LISTED ENTRIES:
★ ★ ★

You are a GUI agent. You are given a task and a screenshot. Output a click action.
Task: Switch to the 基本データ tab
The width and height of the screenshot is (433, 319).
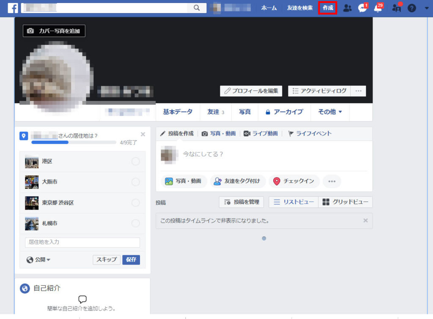point(178,112)
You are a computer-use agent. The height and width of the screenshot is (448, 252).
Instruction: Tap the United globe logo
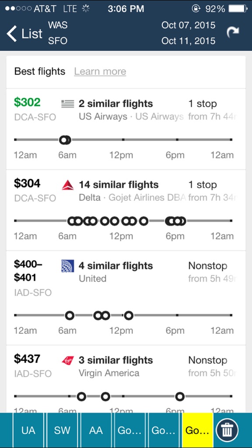68,266

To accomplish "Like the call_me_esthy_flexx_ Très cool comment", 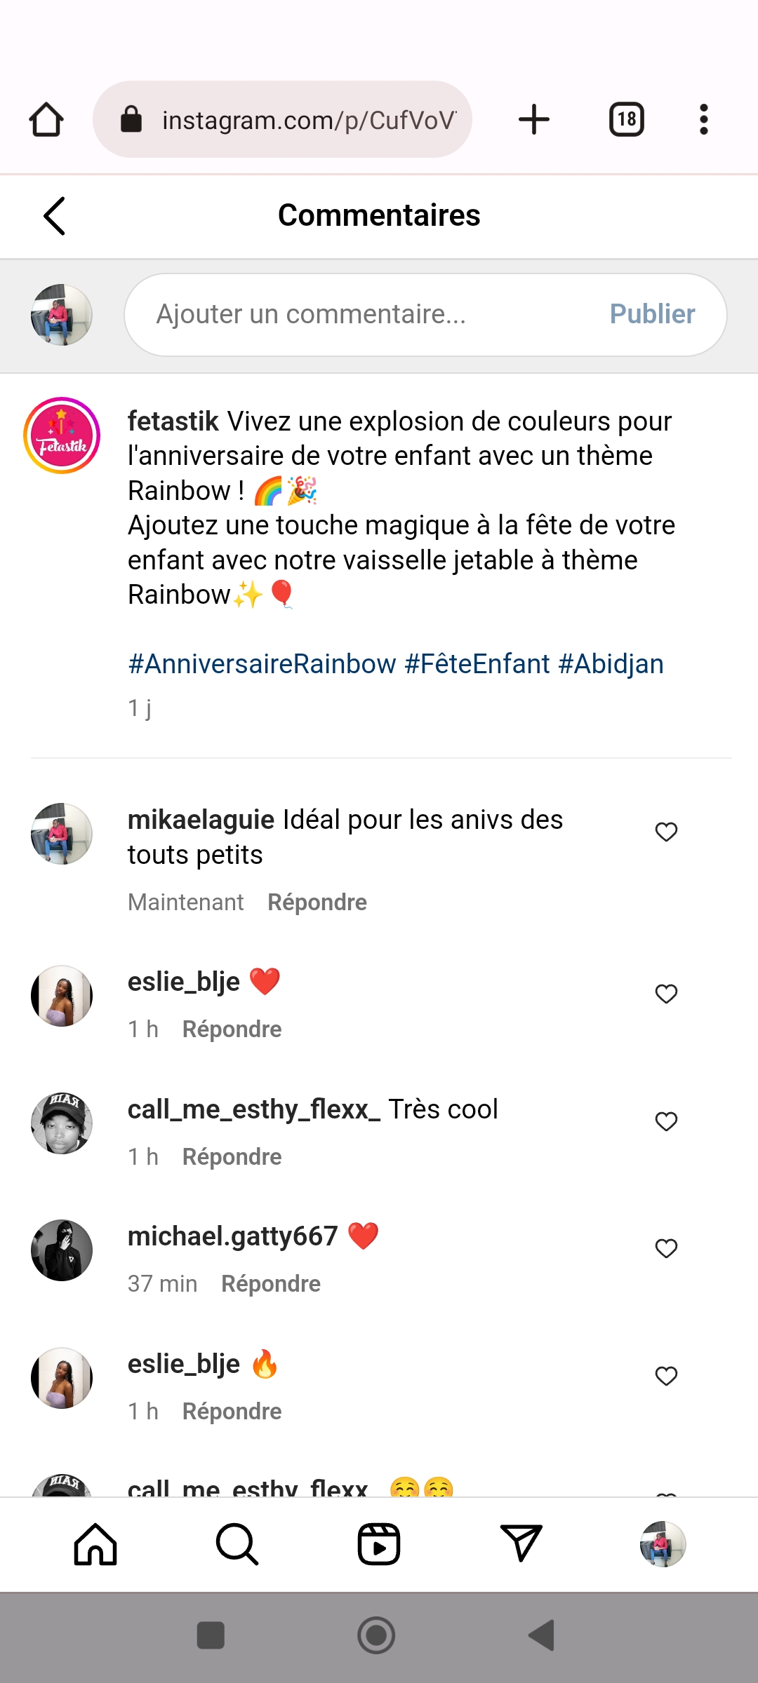I will click(666, 1121).
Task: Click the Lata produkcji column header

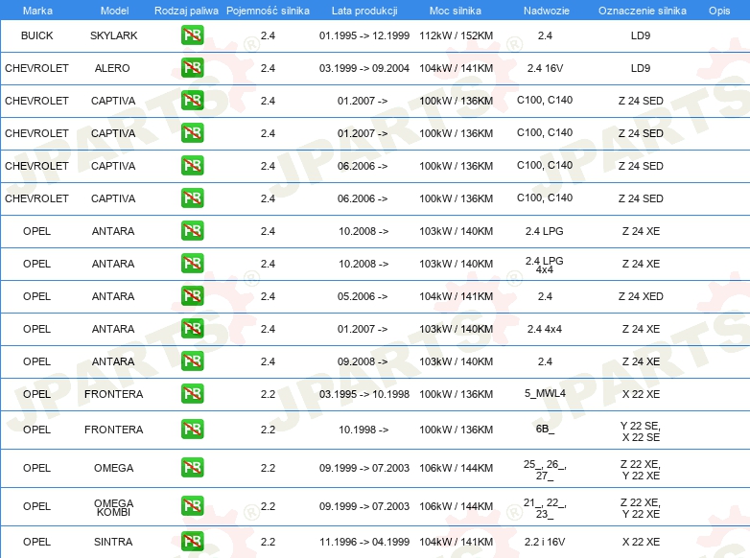Action: (x=363, y=11)
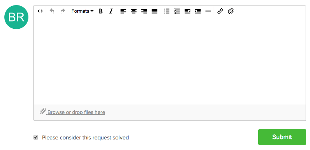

★ ★ ★

YOUR ASSIGNMENT: Using the entries above, count the lines that have the string "agent" in them. Answer with that number only.

REPLY TO THE TASK: 2